ICAEW has worked with UK Finance (the financial services trade association) to clarify the position for accountants and lawyers, including taking equivalence for the AML supervisory powers of ICAEW and other accountancy and legal bodies.

In May the Joint Money Laundering Steering Group of finance bodies issued in draft a new Annex V to Part 5 Chapter 1 of their AML Guidance for comment which closed on June 10.

Annex V sets out more clearly the considerations the banks should have when dealing with accountancy and legal firms and should make this process easier. Firms that continue to have difficulty in this area should draw the attention of their branch to Annex V and follow up with ICAEW’s Technical Advisory team if this is still a problem.

HM Courts and Tribunals Service FAQs

HMCTS has published a list of FAQs for probate practitioners covering online applications, paper applications, IHT queries and more.

Probate assessment now online

If you have colleagues who may be thinking of becoming accredited for probate, they may be interested to hear that the probate assessment can now be carried out online.

The assessment is still done under exam conditions, with online invigilation or ‘proctoring’. No specialist equipment is required and candidates will be taken through the process well in advance. Otherwise everything is the same as the in-person exam: a two-hour assessment with a mixture of multiple choice and short answer questions. The pass threshold remains at 50%.

This may be the ideal for time for furloughed staff to consider using the time to train in new areas such as probate work and you can find out more about the course below. It should be noted that doing the on-line course and sitting the assessment are permitted for furloughed staff.

Requirement to publish disciplinary information

We now publish historical disciplinary information on our website as required by our oversight body, the Legal Services Board. The disclosure policy is 5 years from date of tribunal/committee finding. Pending cases are not disclosed unless there is a temporary suspension.

Are your firm details up to date?

Please update us on any changes to these or any other changes to your firm structure by completing the standing data form and returning it to regulatorysupport@icaew.com

You must notify us of any changes to the structure of your firm within 10 business days. The annual return cannot be used for this purpose.

How changes to firm structure can affect eligibility

A seemingly straightforward change to your firm’s structure, or the appointment of a new principal in your firm, could mean your firm is no longer eligible to carry out probate work.

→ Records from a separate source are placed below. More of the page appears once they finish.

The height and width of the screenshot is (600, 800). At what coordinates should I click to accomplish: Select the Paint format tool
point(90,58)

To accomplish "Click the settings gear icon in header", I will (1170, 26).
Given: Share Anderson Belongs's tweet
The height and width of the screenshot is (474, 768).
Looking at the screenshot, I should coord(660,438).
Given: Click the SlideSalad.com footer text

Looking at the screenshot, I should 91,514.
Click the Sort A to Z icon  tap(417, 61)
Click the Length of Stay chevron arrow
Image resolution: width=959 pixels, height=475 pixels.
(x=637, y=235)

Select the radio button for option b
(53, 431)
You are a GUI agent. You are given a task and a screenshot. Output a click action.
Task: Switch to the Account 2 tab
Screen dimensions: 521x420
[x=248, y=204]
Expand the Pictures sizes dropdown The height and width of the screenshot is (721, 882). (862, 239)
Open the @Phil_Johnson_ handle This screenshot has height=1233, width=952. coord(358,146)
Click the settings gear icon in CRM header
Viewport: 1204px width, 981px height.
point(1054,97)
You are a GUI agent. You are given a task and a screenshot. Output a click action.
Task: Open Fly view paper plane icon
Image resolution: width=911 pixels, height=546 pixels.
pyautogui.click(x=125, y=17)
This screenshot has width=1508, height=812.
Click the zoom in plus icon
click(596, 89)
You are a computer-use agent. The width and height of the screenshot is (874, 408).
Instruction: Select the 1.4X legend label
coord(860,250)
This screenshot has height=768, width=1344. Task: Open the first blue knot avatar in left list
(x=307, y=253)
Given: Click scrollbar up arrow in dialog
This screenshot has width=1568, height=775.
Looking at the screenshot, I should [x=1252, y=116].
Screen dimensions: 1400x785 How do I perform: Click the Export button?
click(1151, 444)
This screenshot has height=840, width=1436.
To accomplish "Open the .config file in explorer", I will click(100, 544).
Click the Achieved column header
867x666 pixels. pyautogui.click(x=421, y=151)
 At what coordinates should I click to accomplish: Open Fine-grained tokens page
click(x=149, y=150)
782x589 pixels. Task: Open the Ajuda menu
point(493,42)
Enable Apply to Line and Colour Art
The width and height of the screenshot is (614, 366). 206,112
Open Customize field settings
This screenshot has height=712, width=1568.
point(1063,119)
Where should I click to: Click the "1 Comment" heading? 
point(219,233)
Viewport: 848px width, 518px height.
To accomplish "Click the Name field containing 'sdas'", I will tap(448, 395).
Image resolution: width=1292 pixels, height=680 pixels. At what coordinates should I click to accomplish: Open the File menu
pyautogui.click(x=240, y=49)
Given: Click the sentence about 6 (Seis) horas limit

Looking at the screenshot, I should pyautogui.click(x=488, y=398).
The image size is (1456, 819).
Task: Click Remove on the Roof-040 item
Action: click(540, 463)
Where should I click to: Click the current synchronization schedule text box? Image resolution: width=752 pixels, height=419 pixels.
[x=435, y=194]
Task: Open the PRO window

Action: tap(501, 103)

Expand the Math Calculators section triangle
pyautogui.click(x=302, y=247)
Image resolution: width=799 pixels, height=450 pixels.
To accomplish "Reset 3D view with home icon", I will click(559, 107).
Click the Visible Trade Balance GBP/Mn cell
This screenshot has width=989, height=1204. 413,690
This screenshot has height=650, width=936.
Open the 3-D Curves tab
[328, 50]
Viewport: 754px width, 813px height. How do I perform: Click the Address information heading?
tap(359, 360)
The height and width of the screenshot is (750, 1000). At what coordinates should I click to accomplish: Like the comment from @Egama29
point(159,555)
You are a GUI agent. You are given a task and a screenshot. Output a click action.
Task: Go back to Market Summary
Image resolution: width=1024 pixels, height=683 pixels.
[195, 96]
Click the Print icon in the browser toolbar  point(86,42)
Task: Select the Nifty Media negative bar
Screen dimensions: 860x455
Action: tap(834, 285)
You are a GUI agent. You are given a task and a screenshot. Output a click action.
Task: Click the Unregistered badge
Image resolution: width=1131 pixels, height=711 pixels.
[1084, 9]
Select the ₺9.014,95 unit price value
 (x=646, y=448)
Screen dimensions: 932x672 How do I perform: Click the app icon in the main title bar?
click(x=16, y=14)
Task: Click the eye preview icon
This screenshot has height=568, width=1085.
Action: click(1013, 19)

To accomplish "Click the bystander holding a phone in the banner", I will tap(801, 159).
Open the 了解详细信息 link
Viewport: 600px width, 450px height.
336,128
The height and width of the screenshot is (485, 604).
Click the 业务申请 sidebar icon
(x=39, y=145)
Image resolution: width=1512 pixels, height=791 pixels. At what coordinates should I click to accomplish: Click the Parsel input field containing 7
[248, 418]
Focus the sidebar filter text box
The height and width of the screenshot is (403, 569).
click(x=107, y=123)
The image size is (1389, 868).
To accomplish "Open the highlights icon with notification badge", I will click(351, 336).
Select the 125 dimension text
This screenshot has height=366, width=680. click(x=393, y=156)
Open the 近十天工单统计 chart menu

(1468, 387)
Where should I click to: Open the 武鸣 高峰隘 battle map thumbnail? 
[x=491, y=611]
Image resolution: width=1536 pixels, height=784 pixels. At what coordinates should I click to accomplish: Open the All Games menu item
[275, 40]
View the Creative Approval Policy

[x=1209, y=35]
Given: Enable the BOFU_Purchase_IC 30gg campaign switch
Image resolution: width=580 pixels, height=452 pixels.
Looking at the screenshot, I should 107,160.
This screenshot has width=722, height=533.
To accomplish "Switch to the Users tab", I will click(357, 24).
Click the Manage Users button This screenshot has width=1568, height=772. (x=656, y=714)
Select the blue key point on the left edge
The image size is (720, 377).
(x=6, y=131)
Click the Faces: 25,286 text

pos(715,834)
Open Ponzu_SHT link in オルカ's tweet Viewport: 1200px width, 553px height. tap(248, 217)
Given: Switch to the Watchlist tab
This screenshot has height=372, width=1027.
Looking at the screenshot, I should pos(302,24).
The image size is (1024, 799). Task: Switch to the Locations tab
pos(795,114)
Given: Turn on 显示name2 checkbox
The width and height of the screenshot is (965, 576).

Guidance on the replacement of affidavits with statements of truth

The President of the Family Division of the Courts and Tribunals Judiciary has published the following guidance:

District Probate Registrars have been authorised to allow statements of truth to be used as an alternative to affidavits for the following applications and processes in the Non-Contentious Probate Rules 1987 – 12 (1), 16, 19, 25 (2), 26, 32 (2), 44 (12), 46 (2) & (4), 47 (4) & (6), 48 (2)a, 50 (2), 51, 52, 53, 54 (3), 55 (2) until 30 July 2020.

This guidance is issued to help non-contentious probate business continue while social distancing measures are in place.

Consideration will be given to making this rule change permanent by Statutory Instrument at a future date.

Our annual fee consultation is open

Please let us know your thoughts by 31 August 2020.

Latest updates can be found in Talk Probate

Please look out for the latest updates which will be posted first in Talk Probate, our online probate community. The community has a new, easy login process and we strongly recommend updating your settings to ensure you are immediately notified of any new announcements.

Updates from around ICAEW

Professional Indemnity Insurance: when is your renewal due?

There has been a hardening of the PII market over the last 18 months with some insurers withdrawing from the accountants’ market completely. It is recommended that firms prepare as early as possible for their renewal.